**Stated goal A**
Repeat everything in the rows from the line containing "Task: Click trash" down to the line containing "[x=1028, y=774]", and leave the pictures out.

Wrapper for dataset transforms to update the dataset fingerprint using ``update_fingerprint``
Args:
inplace (``bool``): If inplace is True, the fingerprint of the dataset is updated inplace.
Otherwise, a parameter "new_fingerprint" is passed to the wrapped method that should take care of
setting the fingerprint of the returned Dataset.
use_kwargs (Optional ``List[str]``): optional white list of argument names to take into account
to update the fingerprint to the wrapped method that should take care of
setting the fingerprint of the returned Dataset. By default all the arguments are used.
ignore_kwargs (Optional ``List[str]``): optional black list of argument names to take into account
to update the fingerprint. Note that ignore_kwargs prevails on use_kwargs.
fingerprint_names (Optional ``List[str]``, defaults to ["new_fingerprint"]):
If the dataset transforms is not inplace and returns a DatasetDict, then it can require
several fingerprints (one per dataset in the DatasetDict). By specifying fingerprint_names,
one fingerprint named after each element of fingerprint_names is going to be passed.
randomized_function (``bool``, defaults to False): If the dataset transform is random and has
optional parameters "seed" and "generator", then you can set randomized_function to True.
This way, even if users set "seed" and "generator" to None, then the fingerprint is
going to be randomly generated depending on numpy's current state. In this case, the
generator is set to np.random.default_rng(np.random.get_state()[1][0]).
"""
assert use_kwargs is None or isinstance(use_kwargs, list), "use_kwargs is supposed to be a list, not {}".format(
type(use_kwargs)
)
assert ignore_kwargs is None or isinstance(
ignore_kwargs, list
), "ignore_kwargs is supposed to be a list, not {}".format(type(use_kwargs))
assert not inplace or not fingerprint_names, "fingerprint_names are only used when inplace is False"
fingerprint_names = fingerprint_names if fingerprint_names is not None else ["new_fingerprint"]
def _fingerprint(func):
assert inplace or all( # check that not in-place functions require fingerprint parameters
name in func.__code__.co_varnames for name in fingerprint_names
), "function {} is missing parameters {} in signature".format(func, fingerprint_names)
if randomized_function: # randomized function have seed and generator parameters
assert "seed" in func.__code__.co_varnames, "'seed' must be in {}'s signature".format(func)
assert "generator" in func.__code__.co_varnames, "'generator' must be in {}'s signature".format(func)
@wraps(func)
def wrapper(*args, **kwargs):
kwargs_for_fingerprint = kwargs.copy()
if args:
params = [p.name for p in inspect.signature(func).parameters.values() if p != p.VAR_KEYWORD]
self: "Dataset" = args[0]
args = args[1:]
params = params[1:]
kwargs_for_fingerprint.update(zip(params, args))
else:
self: "Dataset" = kwargs.pop("self")

**Stated goal B**
Reproduce everything in the dataset fingerprint code from "fingerprint_names = fingerprint_names" down to "kwargs_for_fingerprint = kwargs.copy()".

**Material for the task**

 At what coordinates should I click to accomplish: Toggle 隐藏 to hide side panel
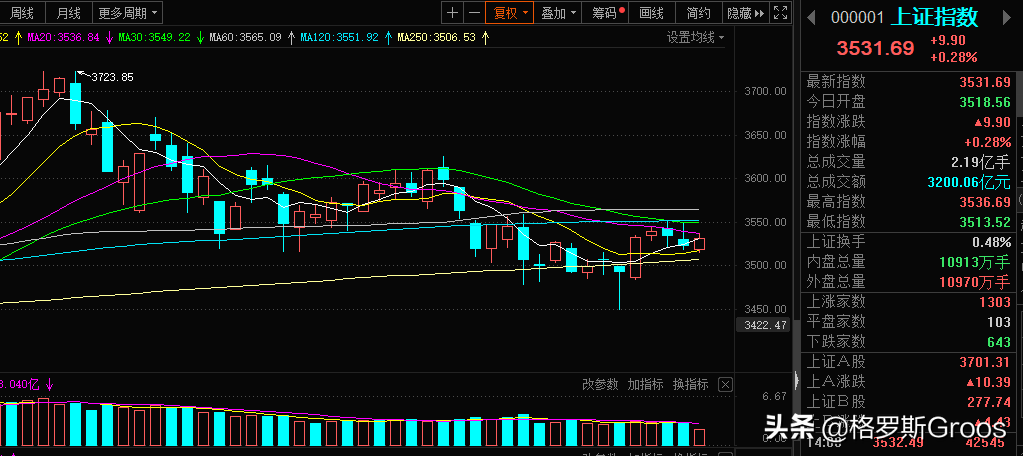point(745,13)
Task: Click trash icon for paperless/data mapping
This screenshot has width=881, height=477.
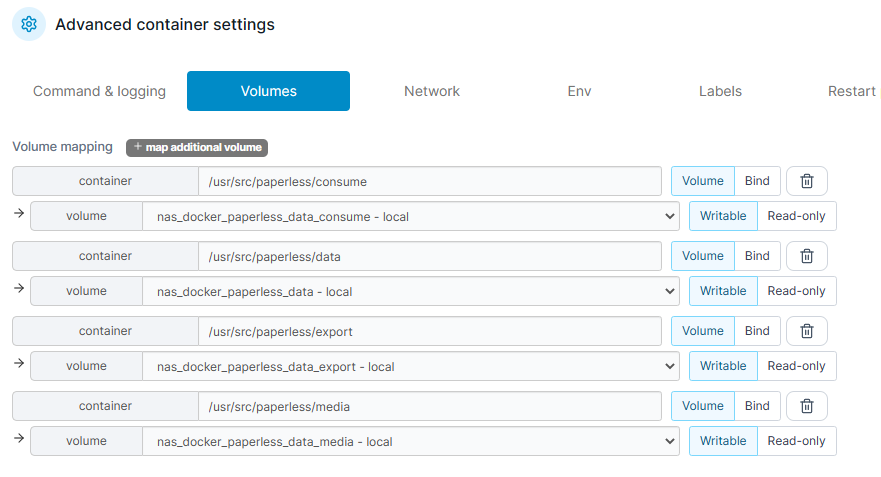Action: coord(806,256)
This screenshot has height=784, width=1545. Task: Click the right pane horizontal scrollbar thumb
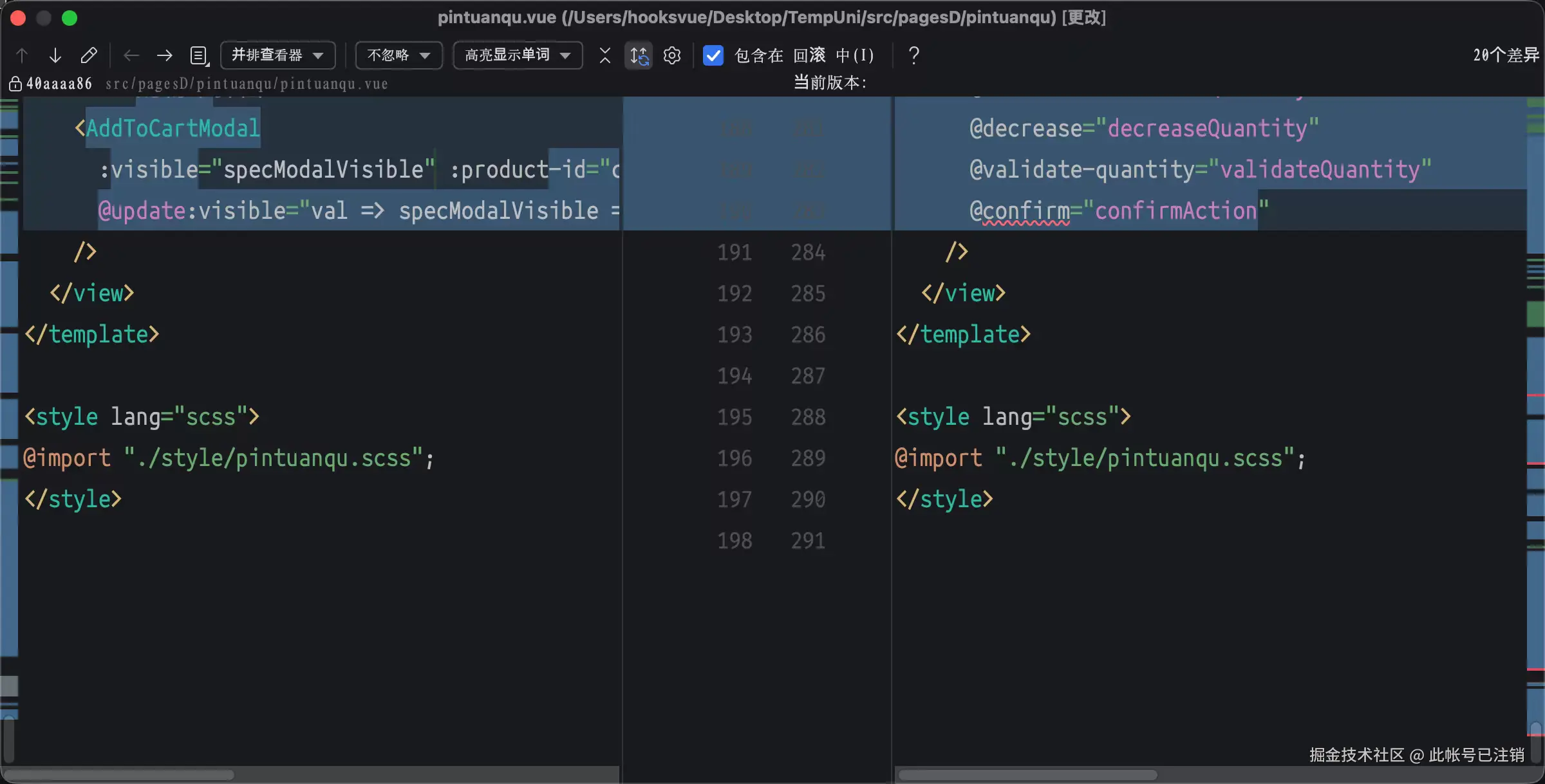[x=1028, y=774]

--

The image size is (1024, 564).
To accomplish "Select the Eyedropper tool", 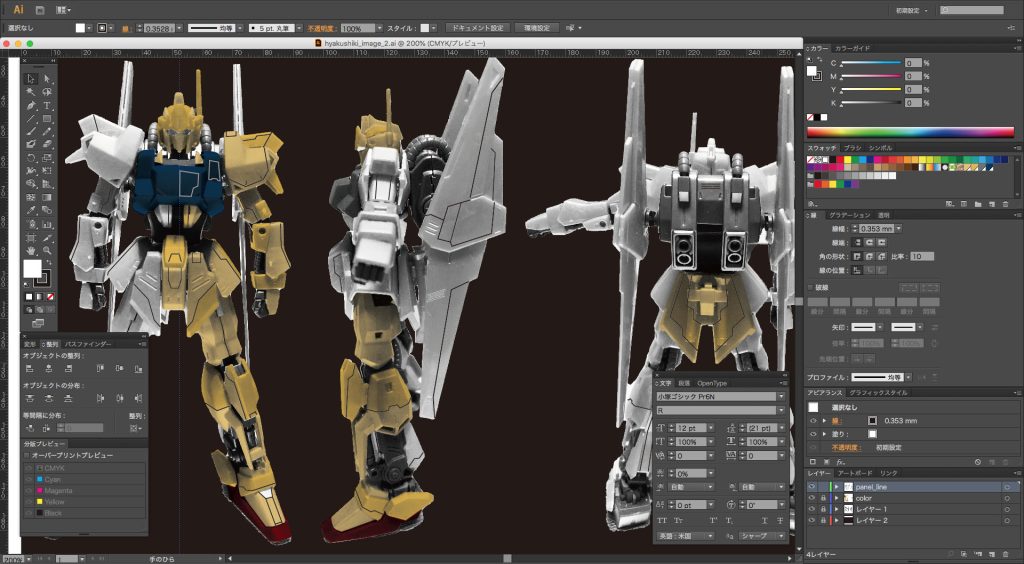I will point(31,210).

**Written answer A**
Task: Click trash icon for paperless/data mapping
This screenshot has width=881, height=477.
Action: coord(806,256)
This screenshot has height=784, width=1545. Task: Click the right pane horizontal scrollbar thumb
[x=1028, y=774]

**Written answer B**
fingerprint_names = fingerprint_names if fingerprint_names is not None else ["new_fingerprint"]
def _fingerprint(func):
assert inplace or all( # check that not in-place functions require fingerprint parameters
name in func.__code__.co_varnames for name in fingerprint_names
), "function {} is missing parameters {} in signature".format(func, fingerprint_names)
if randomized_function: # randomized function have seed and generator parameters
assert "seed" in func.__code__.co_varnames, "'seed' must be in {}'s signature".format(func)
assert "generator" in func.__code__.co_varnames, "'generator' must be in {}'s signature".format(func)
@wraps(func)
def wrapper(*args, **kwargs):
kwargs_for_fingerprint = kwargs.copy()